> [Görev tanımı]: Aşağıdaki ganimet ve beşte bir hisse konulu metinde "Bu hususu İbn-i" sözlerinden başlayıp "için emir verdi." sözlerine kadar, bu sözler de dahil olmak üzere, uzanan bölümü hiç değiştirmeden yeniden yazınız.

> [Metin bölümü]:
——
Oysa başta Halifenin amcası oğlu İbni Abbas olmak üzere, Beni Haşim mensupları, Hz. Peygamber'in vefatından beri, beşte bir hisseden paylarına düşen miktarların kendilerine teslim edilmesini istiyorlardı.

Bu hususu İbn-i Abbas şöyle dile getirir:

"Ömer b. Hattab, dul kalan yakınlarımızı evlendirmek ve borçlarımızı ödemek için, beşte bir hisseden yararlanabileceğimizi söyledi. Biz de ona bu hisseyi ancak elimize teslim ederse, kabul edeceğimizi bildirdik. Fakat o bu görüşümüzü benimsemedi."  

Hz. Ali zamanında savaşlarda ele geçirilen ganimetler hususunda, önceki devirlere nazaran daha farklı bir uygulama söz konusudur. Zira, bu dönemde meydana gelen savaşların büyük bir bölümü, bizzat meşru Halife'ye baş kaldıran Müslüman kitlelere karşı yapıldı. Örneğin, Cemel vakasında Halife, savaşı kaybeden Hz. Aişe, Zübeyr ve Talha grubuna ait mallara dokunulmaması için emir verdi.
——
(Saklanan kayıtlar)
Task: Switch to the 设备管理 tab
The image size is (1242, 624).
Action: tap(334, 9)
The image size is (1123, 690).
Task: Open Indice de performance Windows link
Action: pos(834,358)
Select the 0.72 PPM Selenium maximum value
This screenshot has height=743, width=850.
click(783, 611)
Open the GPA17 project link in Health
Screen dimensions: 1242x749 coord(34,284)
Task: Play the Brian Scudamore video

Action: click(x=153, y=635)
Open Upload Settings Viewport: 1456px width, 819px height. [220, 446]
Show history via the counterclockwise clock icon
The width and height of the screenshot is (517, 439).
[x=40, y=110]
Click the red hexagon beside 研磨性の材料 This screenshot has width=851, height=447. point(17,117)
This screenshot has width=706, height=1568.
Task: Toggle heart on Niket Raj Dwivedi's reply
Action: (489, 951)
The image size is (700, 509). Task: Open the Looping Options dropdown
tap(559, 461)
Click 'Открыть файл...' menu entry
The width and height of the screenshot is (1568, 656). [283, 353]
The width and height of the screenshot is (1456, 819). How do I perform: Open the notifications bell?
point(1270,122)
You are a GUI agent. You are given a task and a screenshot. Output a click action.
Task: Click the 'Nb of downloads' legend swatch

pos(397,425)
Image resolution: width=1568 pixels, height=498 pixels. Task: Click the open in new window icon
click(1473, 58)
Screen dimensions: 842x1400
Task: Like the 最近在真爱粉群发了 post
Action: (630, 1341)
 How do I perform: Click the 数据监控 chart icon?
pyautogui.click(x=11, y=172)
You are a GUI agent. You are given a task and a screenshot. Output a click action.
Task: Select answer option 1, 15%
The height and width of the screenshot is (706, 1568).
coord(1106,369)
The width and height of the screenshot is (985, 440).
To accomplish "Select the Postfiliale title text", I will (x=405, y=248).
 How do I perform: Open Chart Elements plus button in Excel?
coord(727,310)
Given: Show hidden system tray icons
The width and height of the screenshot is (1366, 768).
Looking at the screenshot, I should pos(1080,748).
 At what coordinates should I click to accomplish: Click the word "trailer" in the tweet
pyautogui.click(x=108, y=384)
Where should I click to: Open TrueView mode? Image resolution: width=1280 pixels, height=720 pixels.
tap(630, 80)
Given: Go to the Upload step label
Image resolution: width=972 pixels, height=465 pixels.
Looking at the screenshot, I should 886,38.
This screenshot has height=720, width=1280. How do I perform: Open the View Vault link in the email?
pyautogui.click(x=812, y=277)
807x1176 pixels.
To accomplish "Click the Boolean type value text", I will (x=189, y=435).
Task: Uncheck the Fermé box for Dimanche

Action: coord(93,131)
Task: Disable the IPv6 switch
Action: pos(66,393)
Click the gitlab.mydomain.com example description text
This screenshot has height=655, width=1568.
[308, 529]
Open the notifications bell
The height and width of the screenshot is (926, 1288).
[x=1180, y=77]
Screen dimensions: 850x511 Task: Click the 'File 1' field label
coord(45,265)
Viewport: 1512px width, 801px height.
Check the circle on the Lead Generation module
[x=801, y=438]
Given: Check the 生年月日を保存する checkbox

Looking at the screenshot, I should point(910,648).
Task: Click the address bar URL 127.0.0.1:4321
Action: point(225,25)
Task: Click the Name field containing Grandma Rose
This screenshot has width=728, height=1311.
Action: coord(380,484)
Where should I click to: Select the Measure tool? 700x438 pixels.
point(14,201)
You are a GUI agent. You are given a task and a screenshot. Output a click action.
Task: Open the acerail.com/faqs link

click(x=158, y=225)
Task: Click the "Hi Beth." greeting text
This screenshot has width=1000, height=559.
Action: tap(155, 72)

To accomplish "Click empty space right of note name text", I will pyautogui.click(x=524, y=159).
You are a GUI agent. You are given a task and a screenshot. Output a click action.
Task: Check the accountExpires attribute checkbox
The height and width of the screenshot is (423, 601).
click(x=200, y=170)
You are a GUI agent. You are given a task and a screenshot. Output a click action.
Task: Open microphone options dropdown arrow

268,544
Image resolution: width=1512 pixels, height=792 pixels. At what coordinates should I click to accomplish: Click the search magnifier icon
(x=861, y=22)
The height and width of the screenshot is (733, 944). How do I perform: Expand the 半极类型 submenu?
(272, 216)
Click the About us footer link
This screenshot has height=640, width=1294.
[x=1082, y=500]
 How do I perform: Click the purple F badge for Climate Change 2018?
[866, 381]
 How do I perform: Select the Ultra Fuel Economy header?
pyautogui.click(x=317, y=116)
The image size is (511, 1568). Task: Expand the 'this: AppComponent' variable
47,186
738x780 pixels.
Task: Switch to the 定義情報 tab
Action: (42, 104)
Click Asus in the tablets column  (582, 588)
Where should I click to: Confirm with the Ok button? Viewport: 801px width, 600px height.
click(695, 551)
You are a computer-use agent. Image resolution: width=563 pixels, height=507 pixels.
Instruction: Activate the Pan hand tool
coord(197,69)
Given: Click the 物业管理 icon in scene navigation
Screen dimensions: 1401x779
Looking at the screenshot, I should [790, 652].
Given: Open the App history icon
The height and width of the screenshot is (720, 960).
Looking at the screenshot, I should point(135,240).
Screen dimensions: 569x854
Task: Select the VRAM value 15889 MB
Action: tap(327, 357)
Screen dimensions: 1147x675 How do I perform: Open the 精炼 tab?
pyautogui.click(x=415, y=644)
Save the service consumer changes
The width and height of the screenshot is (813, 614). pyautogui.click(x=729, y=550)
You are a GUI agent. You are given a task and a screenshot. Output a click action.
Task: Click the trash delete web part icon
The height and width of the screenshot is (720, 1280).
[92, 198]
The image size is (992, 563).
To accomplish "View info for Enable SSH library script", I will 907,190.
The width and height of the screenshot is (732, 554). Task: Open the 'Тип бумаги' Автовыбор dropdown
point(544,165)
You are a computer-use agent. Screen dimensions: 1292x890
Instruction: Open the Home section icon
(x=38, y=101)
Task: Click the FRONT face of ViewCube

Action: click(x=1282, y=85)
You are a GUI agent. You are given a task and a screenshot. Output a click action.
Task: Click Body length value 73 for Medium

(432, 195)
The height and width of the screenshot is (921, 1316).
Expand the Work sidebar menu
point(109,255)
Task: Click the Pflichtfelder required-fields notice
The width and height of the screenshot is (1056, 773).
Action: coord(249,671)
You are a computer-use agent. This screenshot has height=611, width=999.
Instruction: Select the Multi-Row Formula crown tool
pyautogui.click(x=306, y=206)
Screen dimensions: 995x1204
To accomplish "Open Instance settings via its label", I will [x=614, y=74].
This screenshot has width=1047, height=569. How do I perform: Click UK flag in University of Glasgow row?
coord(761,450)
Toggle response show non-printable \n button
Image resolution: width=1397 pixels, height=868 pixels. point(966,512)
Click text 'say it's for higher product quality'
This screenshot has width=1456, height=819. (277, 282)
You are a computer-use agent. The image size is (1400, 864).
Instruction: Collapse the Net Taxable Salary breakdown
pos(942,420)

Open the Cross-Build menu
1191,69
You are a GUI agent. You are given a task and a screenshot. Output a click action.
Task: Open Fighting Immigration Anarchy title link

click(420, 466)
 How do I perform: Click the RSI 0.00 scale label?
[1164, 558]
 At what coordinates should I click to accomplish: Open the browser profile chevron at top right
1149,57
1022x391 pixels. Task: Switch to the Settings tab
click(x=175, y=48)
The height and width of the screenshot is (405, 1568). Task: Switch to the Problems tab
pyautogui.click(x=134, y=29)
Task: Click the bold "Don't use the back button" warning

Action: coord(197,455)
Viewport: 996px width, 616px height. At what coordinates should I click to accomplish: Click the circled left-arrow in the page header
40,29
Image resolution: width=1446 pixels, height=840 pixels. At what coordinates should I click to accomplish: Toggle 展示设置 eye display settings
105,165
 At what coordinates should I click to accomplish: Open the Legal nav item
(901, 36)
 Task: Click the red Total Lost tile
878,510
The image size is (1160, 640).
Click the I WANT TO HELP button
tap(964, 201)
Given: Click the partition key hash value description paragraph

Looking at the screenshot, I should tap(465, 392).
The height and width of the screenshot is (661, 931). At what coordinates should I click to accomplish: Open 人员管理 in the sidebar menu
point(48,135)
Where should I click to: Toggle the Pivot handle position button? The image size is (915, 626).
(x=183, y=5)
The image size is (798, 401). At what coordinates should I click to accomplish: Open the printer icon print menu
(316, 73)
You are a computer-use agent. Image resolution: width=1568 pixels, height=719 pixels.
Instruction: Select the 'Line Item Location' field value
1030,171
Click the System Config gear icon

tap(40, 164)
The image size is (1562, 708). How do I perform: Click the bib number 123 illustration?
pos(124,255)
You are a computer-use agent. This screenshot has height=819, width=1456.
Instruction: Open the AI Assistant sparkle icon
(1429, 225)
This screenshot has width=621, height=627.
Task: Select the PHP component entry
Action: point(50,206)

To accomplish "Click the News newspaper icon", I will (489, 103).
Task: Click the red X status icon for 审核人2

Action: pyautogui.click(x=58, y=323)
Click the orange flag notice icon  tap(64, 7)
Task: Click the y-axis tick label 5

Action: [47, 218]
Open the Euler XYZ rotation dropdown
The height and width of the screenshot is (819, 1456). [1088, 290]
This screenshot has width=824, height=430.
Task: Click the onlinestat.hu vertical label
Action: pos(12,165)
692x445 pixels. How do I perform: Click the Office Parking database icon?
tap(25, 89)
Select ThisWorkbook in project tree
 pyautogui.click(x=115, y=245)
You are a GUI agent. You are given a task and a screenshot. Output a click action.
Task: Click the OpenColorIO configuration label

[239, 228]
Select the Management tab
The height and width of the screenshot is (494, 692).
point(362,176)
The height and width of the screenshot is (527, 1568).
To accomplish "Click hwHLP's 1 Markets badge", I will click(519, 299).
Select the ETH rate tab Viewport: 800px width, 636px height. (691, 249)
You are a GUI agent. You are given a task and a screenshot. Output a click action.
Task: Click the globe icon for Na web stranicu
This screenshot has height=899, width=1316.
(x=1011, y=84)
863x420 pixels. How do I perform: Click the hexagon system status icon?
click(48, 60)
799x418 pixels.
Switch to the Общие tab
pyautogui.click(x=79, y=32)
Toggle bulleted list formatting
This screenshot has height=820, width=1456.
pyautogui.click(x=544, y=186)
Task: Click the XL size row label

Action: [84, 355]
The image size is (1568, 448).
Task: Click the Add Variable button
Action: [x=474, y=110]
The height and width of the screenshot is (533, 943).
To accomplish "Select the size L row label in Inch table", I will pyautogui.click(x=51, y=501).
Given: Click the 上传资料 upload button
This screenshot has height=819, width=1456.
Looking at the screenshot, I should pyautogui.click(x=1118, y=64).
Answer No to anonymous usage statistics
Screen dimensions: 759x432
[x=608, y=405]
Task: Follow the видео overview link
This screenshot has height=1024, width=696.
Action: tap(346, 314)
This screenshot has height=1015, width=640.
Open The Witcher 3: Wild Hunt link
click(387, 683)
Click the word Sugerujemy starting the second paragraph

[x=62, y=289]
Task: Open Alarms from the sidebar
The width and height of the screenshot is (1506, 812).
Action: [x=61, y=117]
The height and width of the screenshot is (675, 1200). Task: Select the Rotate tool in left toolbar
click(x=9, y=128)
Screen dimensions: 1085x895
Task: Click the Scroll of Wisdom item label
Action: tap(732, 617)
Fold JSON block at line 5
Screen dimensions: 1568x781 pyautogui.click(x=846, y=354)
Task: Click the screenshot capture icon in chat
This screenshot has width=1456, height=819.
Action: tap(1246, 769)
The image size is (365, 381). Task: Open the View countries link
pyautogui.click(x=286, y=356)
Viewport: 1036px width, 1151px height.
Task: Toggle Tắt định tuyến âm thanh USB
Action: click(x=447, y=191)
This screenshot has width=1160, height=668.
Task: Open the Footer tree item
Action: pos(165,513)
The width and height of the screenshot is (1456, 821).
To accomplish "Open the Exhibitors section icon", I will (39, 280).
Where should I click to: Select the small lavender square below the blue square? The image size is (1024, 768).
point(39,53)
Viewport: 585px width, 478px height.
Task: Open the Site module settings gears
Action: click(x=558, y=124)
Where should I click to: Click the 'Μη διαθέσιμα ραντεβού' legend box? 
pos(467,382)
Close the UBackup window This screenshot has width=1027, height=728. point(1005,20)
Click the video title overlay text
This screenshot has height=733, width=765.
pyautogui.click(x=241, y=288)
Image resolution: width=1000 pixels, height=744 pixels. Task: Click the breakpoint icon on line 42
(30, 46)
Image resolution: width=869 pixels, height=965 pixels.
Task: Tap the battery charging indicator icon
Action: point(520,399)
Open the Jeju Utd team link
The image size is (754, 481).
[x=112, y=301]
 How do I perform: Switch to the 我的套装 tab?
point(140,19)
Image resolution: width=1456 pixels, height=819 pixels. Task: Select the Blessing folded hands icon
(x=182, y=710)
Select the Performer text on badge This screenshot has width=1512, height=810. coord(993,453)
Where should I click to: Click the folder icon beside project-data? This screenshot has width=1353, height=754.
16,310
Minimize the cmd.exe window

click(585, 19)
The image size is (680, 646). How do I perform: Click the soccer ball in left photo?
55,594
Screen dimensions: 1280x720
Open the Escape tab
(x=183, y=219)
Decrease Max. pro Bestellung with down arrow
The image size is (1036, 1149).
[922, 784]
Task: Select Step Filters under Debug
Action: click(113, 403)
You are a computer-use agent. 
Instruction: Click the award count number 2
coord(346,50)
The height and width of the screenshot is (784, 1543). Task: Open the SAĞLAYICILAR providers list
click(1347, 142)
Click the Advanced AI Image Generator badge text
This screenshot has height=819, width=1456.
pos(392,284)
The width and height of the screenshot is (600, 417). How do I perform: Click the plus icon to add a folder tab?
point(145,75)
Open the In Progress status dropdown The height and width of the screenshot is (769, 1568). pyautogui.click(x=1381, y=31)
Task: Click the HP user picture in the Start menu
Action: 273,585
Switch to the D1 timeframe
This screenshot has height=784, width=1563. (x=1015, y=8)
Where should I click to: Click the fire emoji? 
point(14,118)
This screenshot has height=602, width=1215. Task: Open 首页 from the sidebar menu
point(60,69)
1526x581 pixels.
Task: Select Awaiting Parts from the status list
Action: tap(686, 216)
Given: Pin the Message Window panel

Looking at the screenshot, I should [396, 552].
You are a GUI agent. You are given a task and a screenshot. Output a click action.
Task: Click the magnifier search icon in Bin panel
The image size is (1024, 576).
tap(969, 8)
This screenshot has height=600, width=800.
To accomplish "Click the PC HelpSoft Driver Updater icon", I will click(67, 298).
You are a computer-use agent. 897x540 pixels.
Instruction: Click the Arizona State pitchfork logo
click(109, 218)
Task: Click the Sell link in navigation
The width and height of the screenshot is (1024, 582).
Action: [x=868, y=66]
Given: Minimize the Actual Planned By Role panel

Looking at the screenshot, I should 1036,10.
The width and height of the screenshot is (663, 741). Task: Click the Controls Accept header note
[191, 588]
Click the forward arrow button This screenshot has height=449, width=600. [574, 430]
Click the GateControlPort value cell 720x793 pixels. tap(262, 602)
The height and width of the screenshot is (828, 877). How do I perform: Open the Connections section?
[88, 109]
——
> [Problemin cevabı]:
Bu hususu İbn-i Abbas şöyle dile getirir:

"Ömer b. Hattab, dul kalan yakınlarımızı evlendirmek ve borçlarımızı ödemek için, beşte bir hisseden yararlanabileceğimizi söyledi. Biz de ona bu hisseyi ancak elimize teslim ederse, kabul edeceğimizi bildirdik. Fakat o bu görüşümüzü benimsemedi."  

Hz. Ali zamanında savaşlarda ele geçirilen ganimetler hususunda, önceki devirlere nazaran daha farklı bir uygulama söz konusudur. Zira, bu dönemde meydana gelen savaşların büyük bir bölümü, bizzat meşru Halife'ye baş kaldıran Müslüman kitlelere karşı yapıldı. Örneğin, Cemel vakasında Halife, savaşı kaybeden Hz. Aişe, Zübeyr ve Talha grubuna ait mallara dokunulmaması için emir verdi.